A simple Matlab UI could also be implemented to control the position of each finger using sliders, where the slider value for each finger is concatenated into a CSV string, which is then sent to the Ada hand.

Adding extra sensors

The Ada hand has been designed as a research platform. We fully encourage the addition of extra sensors for force feedback or other metrics. There are two main options for adding extra sensors to the hand, detailed below.

OPTION 1 - Add Ons

The Almond board datasheet details the unused Atmega2560 pins which have been broken out to the edge of the board. These can be used to communicate with external sensors, detailed below.

  • 2 x Analogue Pins
  • 8 x Digital IO (max)
  • 3 x 5V
  • 3 x GND
  • SPI
  • UART

Various sensors, such as Force Sensitive Resistors (FSR), can be soldered to the Almond board directly. The Artichoke firmware would then need to be modified to read the added sensors and print them over the serial port to the computer.

One advantage of using this option is that it requires only a single serial connection (Hand - Computer), resulting in a relatively compact and portable system.

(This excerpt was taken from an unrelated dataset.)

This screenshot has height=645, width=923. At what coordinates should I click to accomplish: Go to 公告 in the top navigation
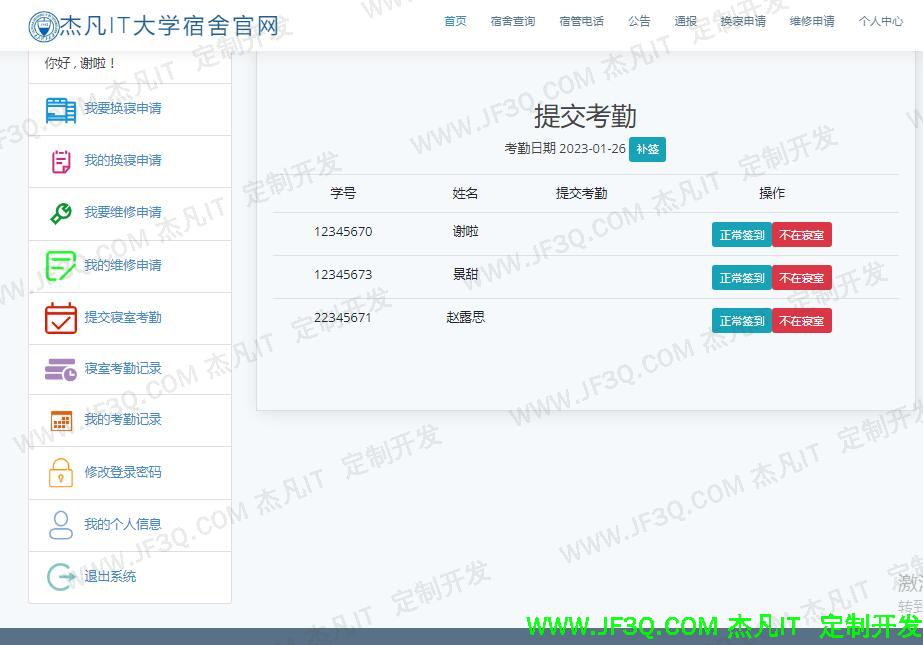639,21
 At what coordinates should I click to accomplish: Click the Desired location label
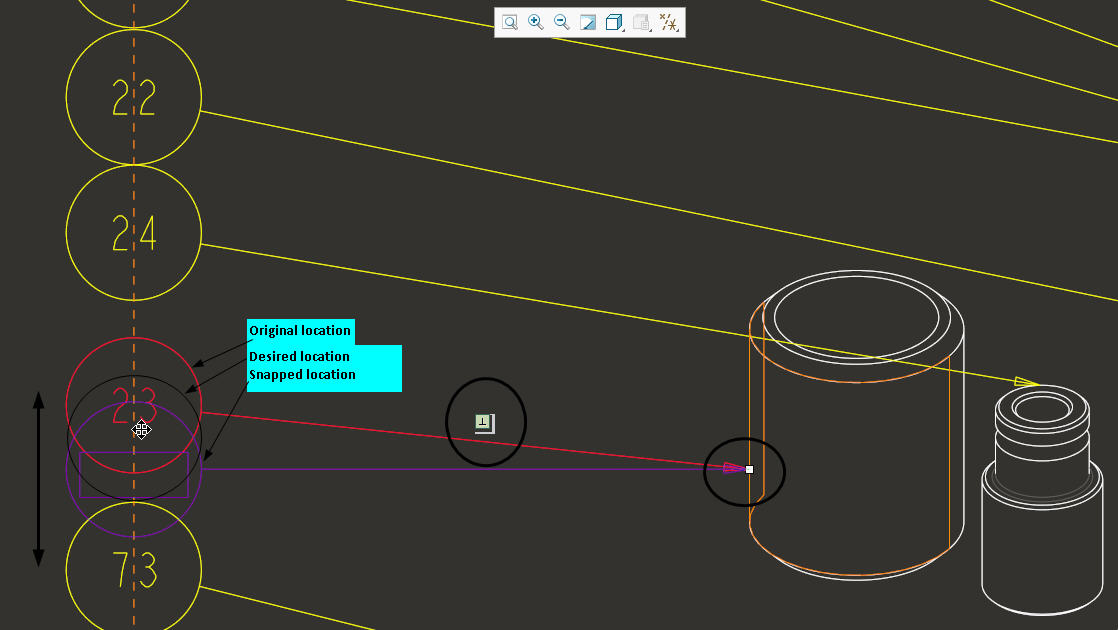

The disadvantages of this option are that a maximum of 2 analogue pins are available. Furthermore, the sample rate of the sensor over the serial port may be slow, as the Artichoke firmware still needs to perform the various hand control functions.

OPTION 2 - extra arduino

A simpler option is to buy a small arduino (ArduinoNano) and connect the sensors to this extra arduino. The software running on the extra arduino can be incredibly simple, thus increasing the sample rate. It would also allow many more analogue inputs.

The disadvantages of this option are that the setup would require 2 serial connections (Hand - Computer, Extra arduino - Computer).